(Extracted data entries)
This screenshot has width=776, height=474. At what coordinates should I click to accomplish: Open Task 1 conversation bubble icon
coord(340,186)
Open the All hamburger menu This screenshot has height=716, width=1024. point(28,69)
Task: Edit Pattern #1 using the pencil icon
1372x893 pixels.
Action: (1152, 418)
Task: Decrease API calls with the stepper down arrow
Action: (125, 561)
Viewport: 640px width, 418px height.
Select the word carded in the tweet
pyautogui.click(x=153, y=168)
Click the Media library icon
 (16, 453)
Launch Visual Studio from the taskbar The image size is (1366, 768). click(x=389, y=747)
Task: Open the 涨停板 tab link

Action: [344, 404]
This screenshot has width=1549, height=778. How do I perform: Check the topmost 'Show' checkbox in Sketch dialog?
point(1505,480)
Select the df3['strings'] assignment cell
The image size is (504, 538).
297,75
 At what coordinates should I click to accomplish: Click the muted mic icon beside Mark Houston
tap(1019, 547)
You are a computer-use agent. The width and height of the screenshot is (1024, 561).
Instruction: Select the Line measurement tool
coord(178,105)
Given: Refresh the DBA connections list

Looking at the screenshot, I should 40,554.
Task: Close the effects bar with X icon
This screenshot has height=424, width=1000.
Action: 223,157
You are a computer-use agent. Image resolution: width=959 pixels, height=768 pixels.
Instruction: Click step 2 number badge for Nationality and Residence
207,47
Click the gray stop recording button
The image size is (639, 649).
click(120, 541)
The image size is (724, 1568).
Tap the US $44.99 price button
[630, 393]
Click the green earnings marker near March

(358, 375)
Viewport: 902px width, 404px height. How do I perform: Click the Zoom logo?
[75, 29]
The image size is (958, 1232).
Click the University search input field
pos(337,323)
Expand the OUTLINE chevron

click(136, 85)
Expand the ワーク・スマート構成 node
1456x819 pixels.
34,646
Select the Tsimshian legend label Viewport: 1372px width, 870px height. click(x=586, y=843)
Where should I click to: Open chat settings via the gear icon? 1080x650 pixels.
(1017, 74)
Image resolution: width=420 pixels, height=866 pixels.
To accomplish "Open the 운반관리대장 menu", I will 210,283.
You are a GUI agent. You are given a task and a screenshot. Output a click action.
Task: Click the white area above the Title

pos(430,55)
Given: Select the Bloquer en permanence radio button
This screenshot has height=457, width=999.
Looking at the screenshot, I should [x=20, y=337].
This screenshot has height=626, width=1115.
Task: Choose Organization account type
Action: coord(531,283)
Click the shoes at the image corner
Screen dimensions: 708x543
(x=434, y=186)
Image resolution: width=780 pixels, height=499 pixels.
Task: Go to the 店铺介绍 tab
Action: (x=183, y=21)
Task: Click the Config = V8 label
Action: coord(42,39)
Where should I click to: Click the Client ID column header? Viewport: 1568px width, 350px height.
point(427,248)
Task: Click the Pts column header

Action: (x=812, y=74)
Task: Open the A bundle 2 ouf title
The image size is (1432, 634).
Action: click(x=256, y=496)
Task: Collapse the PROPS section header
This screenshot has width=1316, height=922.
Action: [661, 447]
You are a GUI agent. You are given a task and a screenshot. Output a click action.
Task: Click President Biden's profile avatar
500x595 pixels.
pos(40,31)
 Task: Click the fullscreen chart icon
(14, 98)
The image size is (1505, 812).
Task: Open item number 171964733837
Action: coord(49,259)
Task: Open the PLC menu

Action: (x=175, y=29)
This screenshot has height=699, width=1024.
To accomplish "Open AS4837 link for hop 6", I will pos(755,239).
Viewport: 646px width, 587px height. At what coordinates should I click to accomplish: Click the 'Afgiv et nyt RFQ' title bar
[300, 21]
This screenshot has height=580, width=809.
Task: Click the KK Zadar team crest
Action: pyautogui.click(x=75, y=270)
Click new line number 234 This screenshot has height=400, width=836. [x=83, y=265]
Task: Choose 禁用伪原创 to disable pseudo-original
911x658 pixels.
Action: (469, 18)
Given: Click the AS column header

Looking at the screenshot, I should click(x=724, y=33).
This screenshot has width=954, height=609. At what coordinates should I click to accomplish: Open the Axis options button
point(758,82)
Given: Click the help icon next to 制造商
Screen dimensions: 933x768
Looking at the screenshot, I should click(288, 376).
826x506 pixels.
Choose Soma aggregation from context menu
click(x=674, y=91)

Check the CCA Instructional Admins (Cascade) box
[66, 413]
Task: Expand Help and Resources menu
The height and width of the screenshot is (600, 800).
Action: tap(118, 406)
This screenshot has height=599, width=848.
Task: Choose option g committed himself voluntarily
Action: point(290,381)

=== PROBLEM ===
Nothing but the lines from the one containing "Screen dimensions: 933x768" through the end of the entries belongs in the answer; repeat them exactly.

=== OUTPUT BELOW ===
Screen dimensions: 933x768
Looking at the screenshot, I should click(288, 376).
826x506 pixels.
Choose Soma aggregation from context menu
click(x=674, y=91)

Check the CCA Instructional Admins (Cascade) box
[66, 413]
Task: Expand Help and Resources menu
The height and width of the screenshot is (600, 800).
Action: tap(118, 406)
This screenshot has height=599, width=848.
Task: Choose option g committed himself voluntarily
Action: point(290,381)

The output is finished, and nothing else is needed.